About this exercise | The answer must be an exact copy of the lines from the one with "Instruction: Toggle lock all drawing tools" through the final line below, with no pictures and nothing else.

Material for this task |
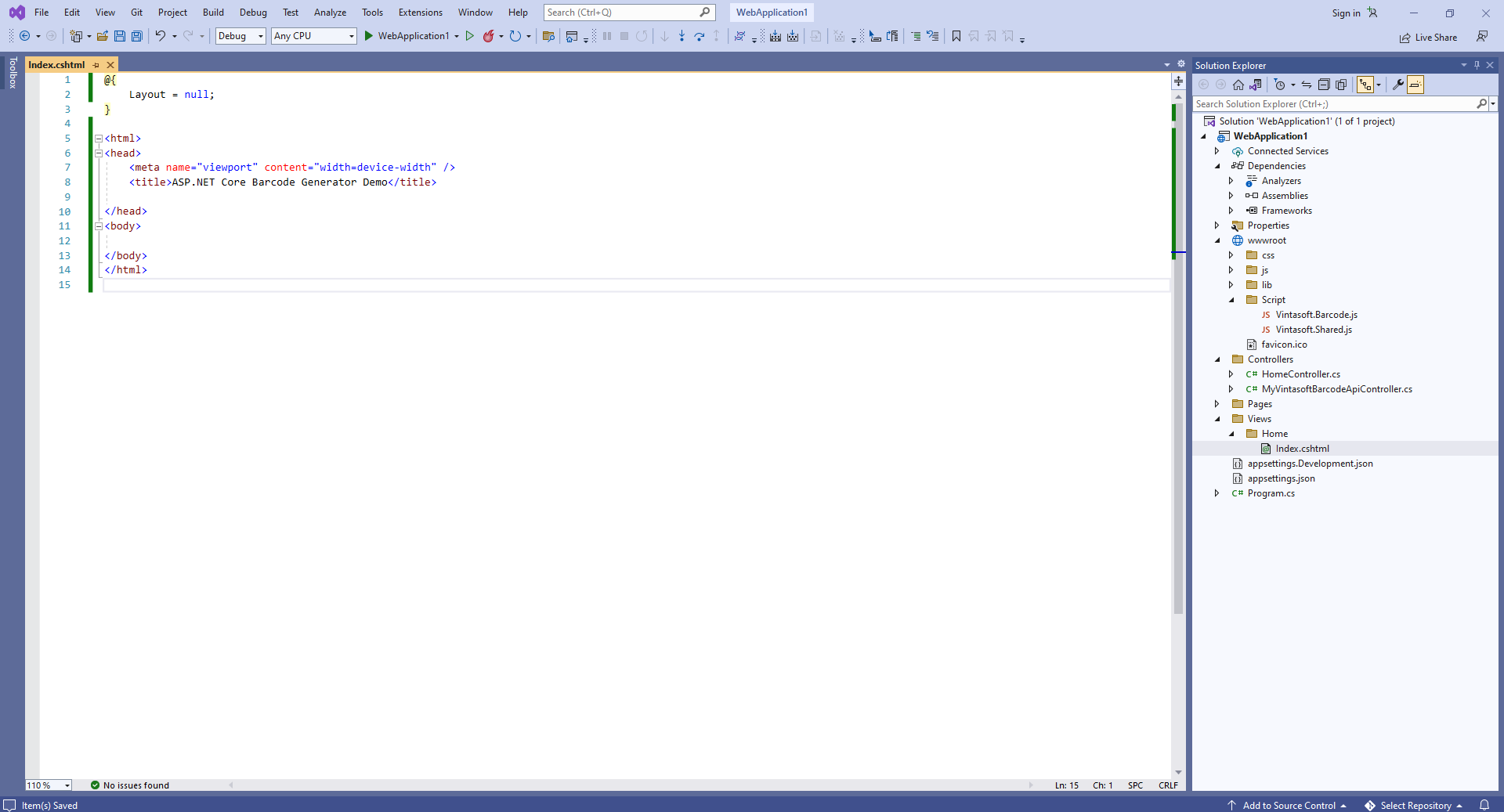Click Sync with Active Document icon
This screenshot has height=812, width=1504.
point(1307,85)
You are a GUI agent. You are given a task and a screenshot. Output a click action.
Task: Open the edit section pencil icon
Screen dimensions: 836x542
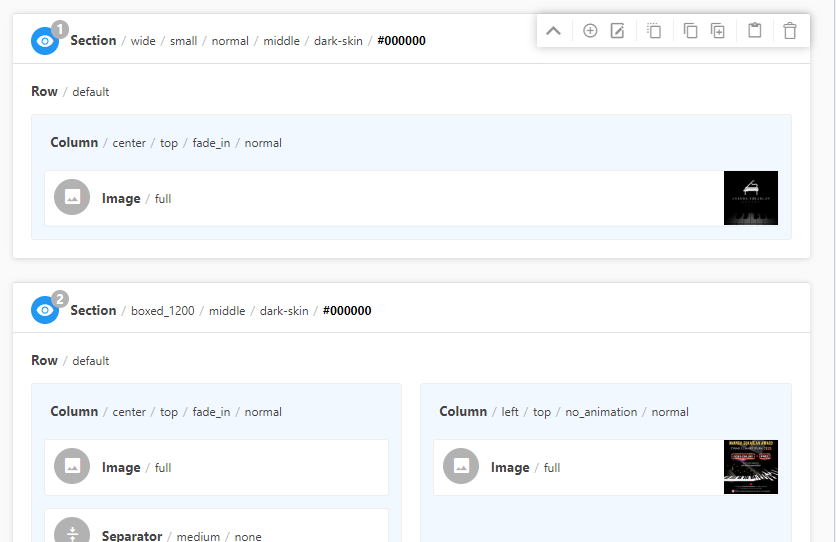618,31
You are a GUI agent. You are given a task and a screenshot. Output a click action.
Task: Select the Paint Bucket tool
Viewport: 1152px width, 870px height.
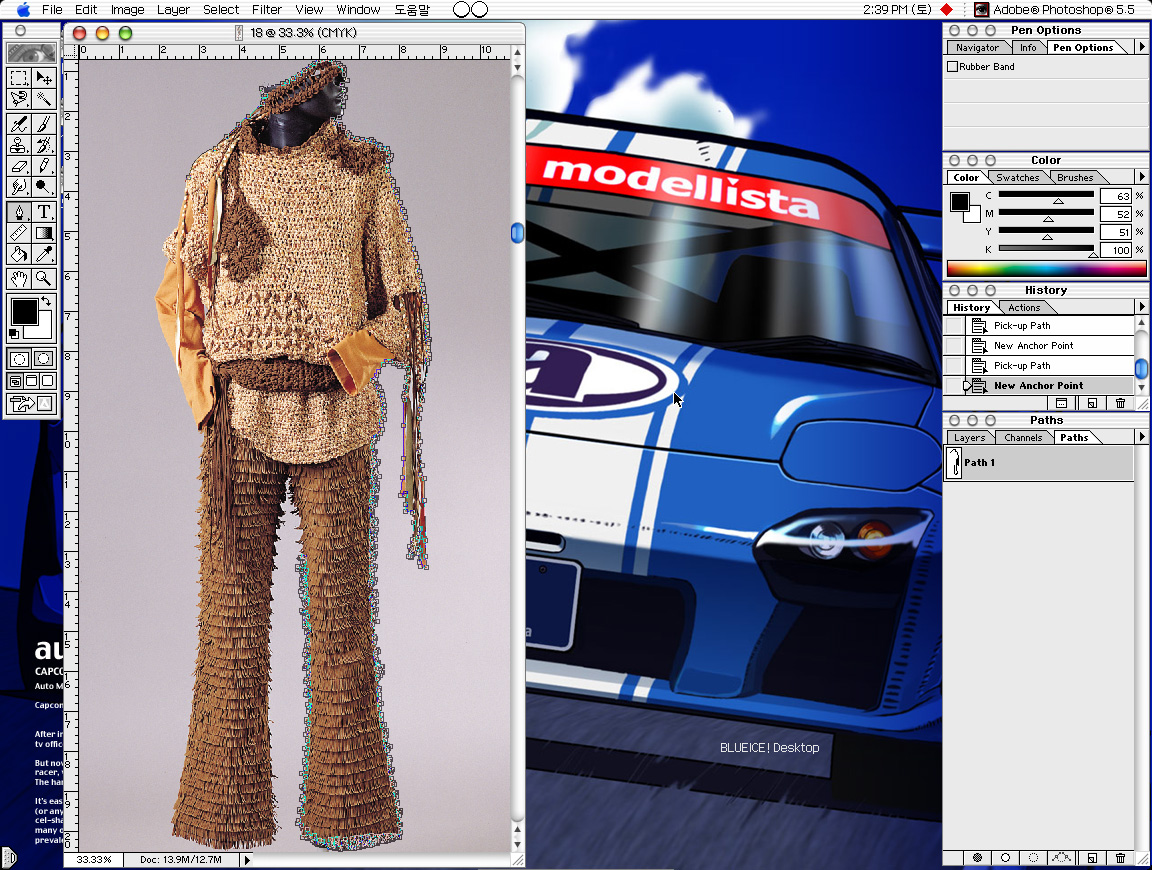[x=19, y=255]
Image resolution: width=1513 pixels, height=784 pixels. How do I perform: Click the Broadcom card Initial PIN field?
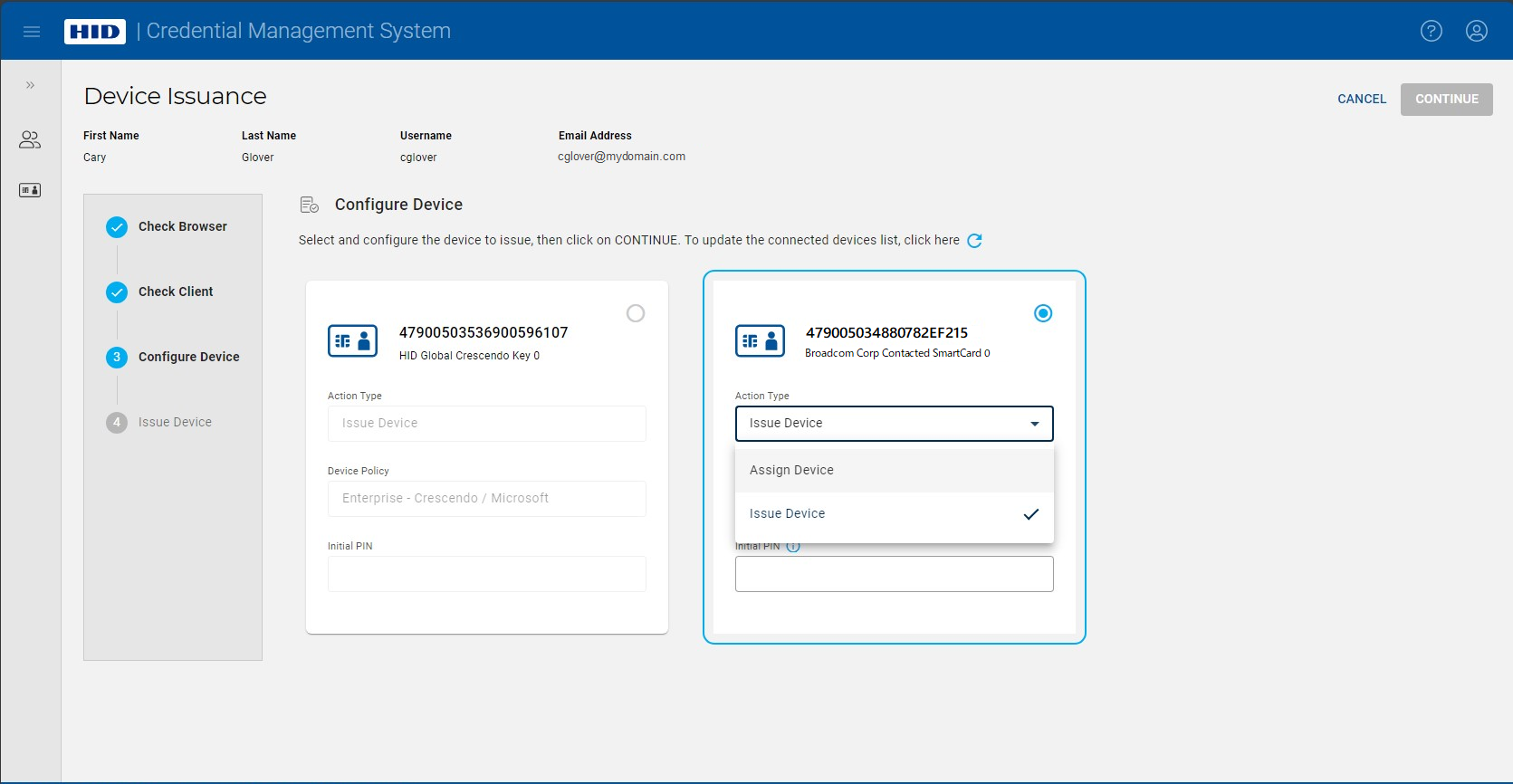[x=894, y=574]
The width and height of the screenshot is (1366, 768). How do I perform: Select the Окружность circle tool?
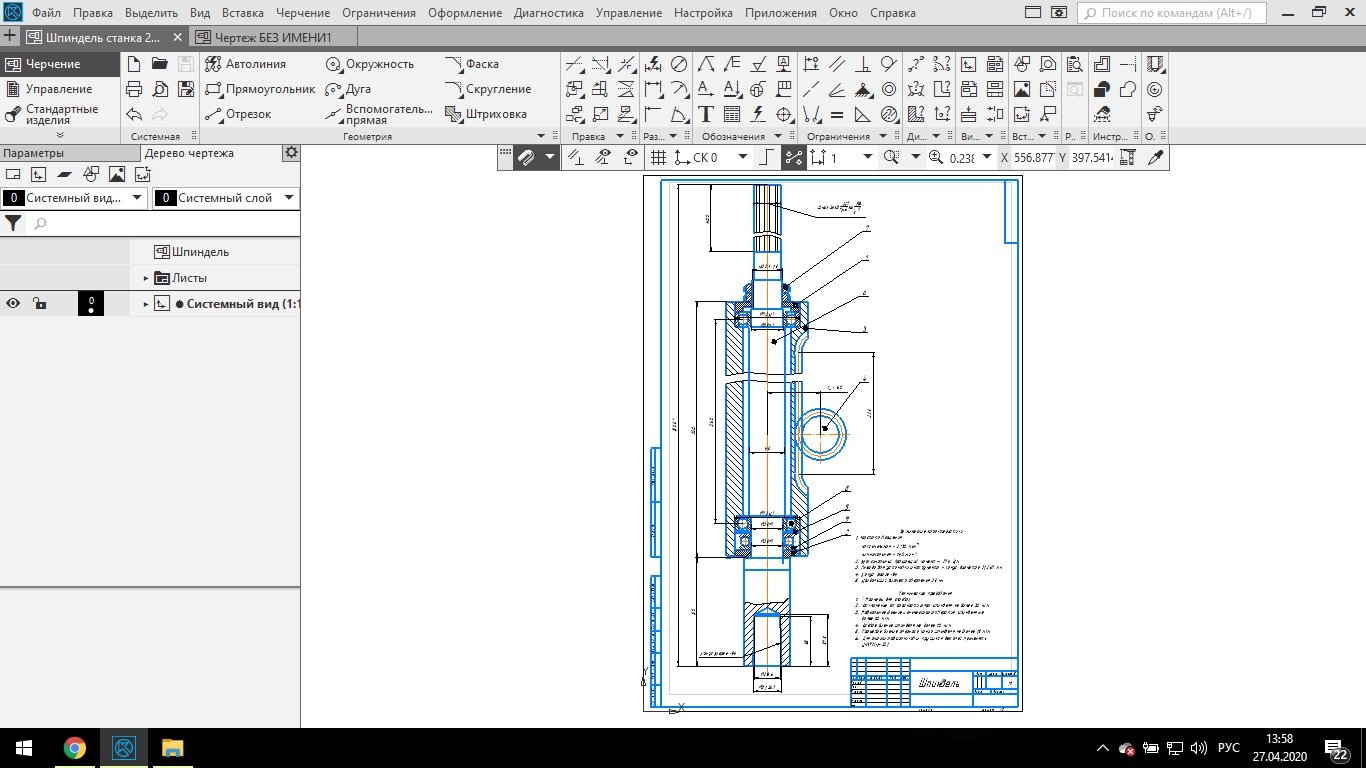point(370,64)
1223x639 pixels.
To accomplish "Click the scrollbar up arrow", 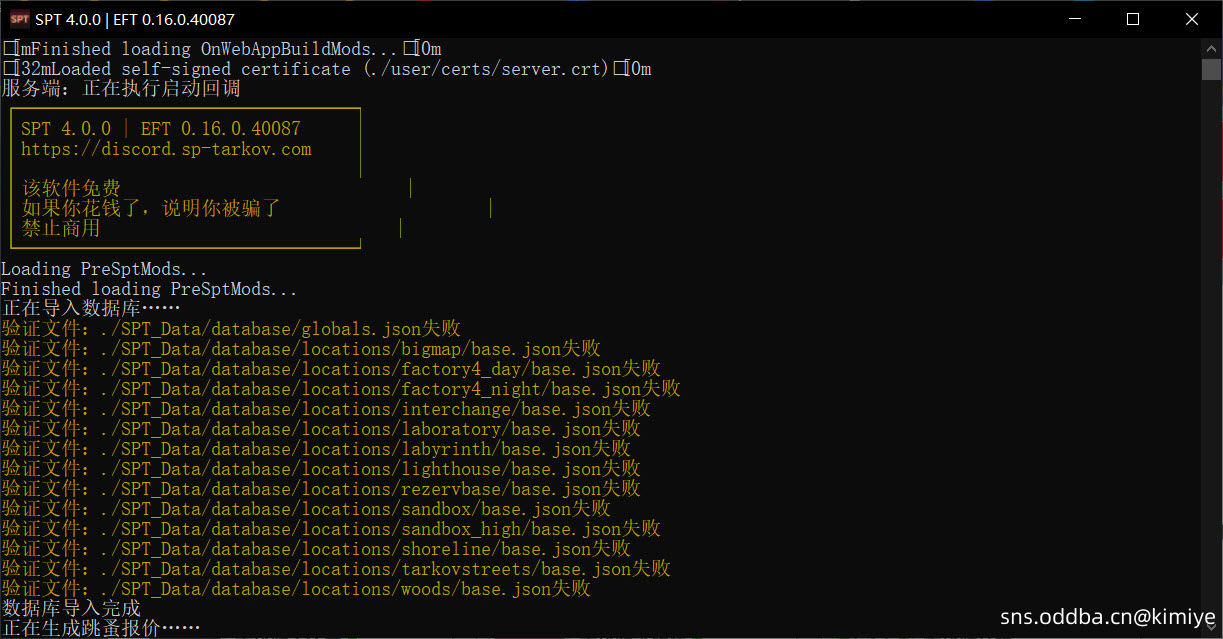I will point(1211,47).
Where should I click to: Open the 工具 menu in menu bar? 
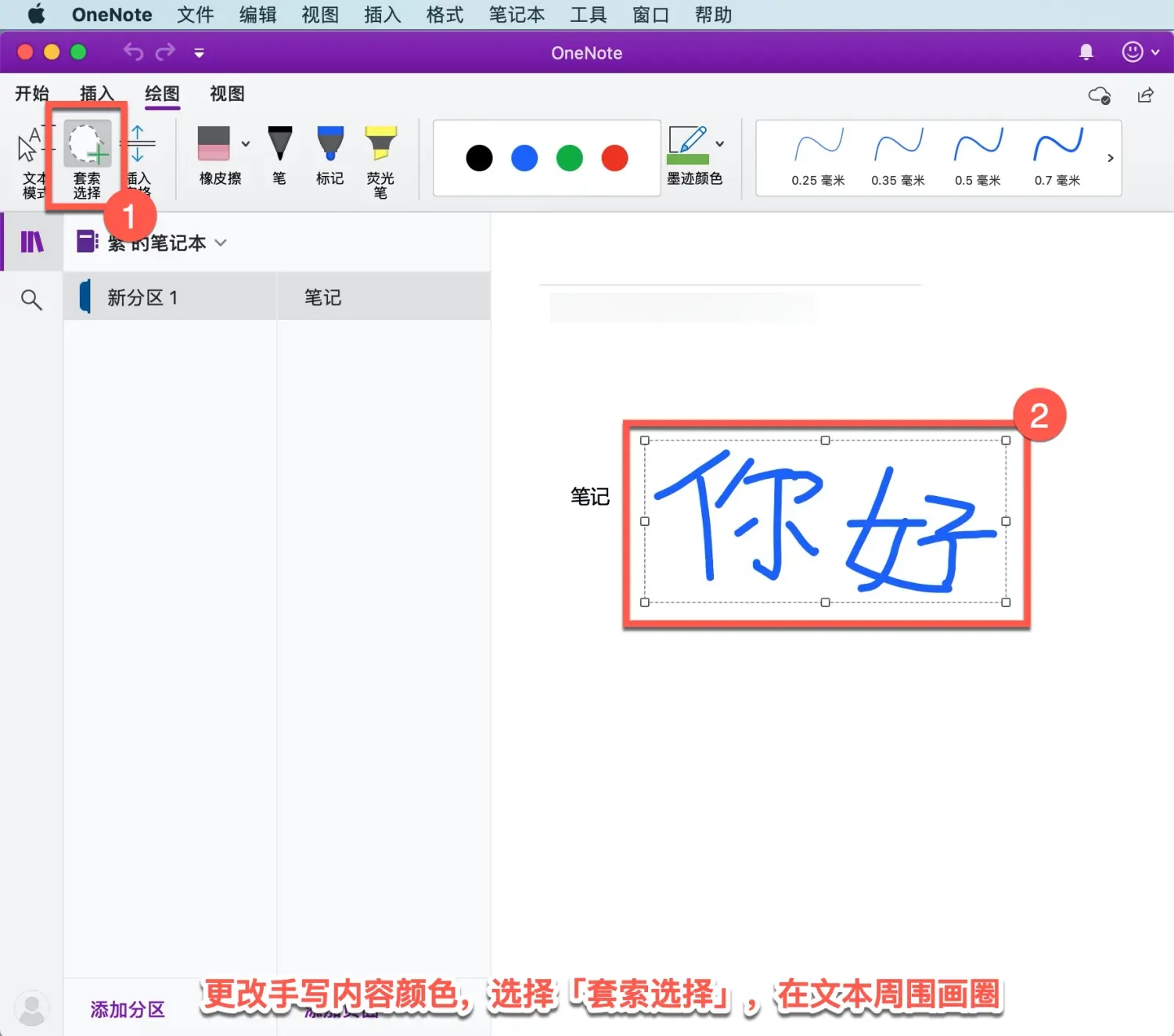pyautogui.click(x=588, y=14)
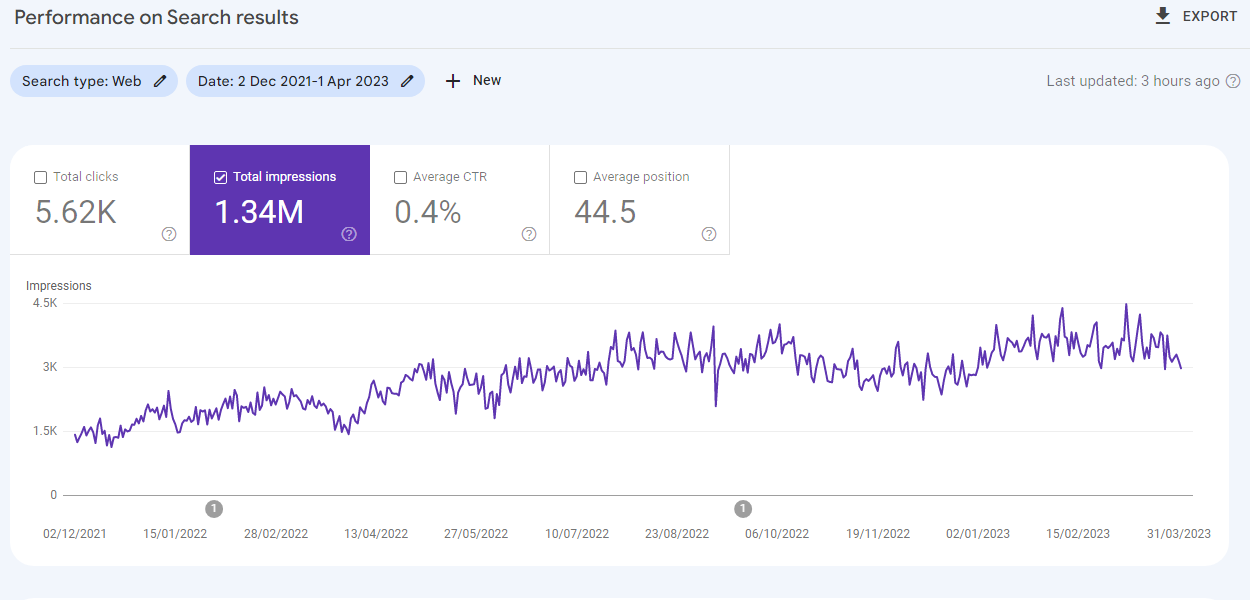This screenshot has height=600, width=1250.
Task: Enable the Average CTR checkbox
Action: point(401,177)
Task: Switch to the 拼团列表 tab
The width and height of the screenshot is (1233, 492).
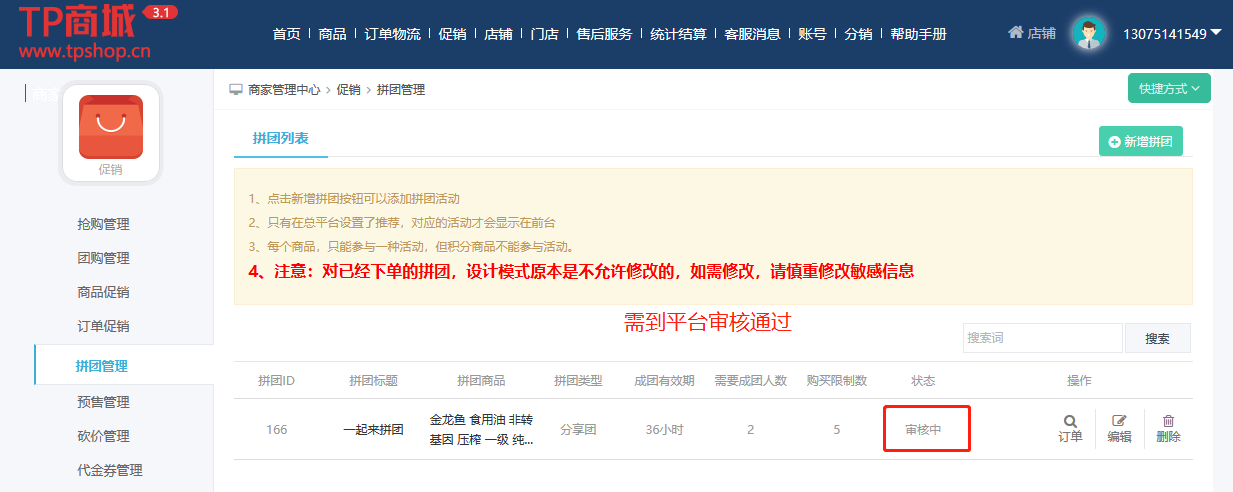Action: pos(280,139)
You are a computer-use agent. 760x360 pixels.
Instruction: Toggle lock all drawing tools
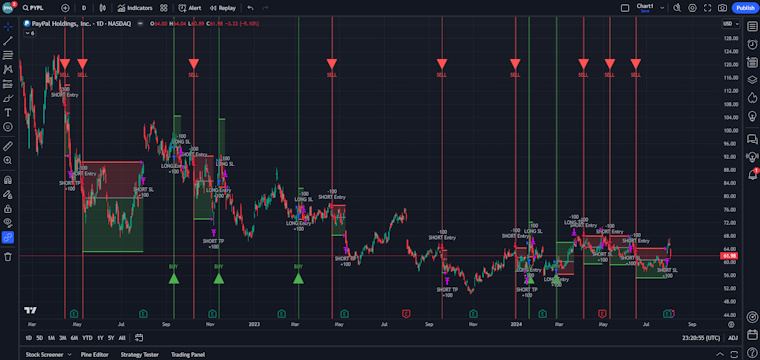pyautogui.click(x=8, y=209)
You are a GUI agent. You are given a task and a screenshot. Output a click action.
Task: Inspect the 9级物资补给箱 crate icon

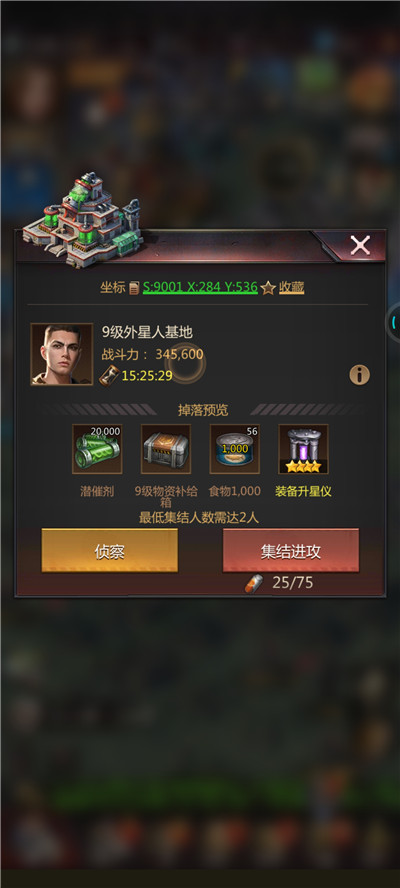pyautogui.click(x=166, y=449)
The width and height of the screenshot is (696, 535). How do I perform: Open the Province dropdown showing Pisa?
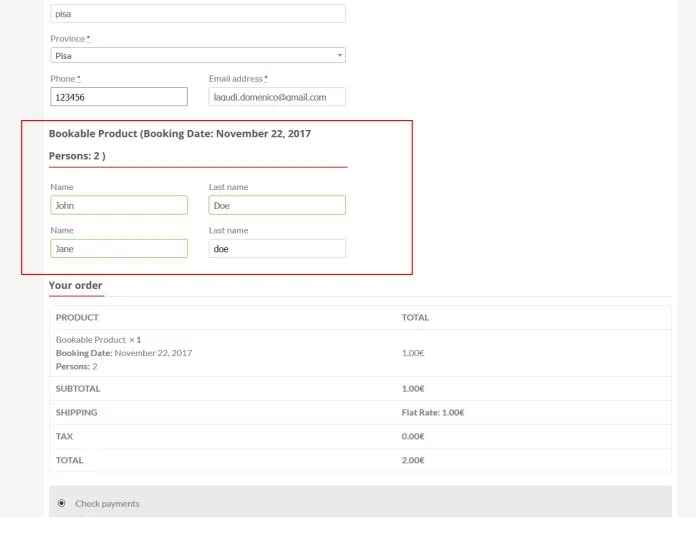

Output for this exercise |
Instruction: Toggle lock all drawing tools
pyautogui.click(x=8, y=209)
You are a GUI agent. You are given a task and a screenshot. Output a click action.
Task: Inspect the 9级物资补给箱 crate icon

pyautogui.click(x=166, y=449)
The width and height of the screenshot is (696, 535). How do I perform: Open the Province dropdown showing Pisa?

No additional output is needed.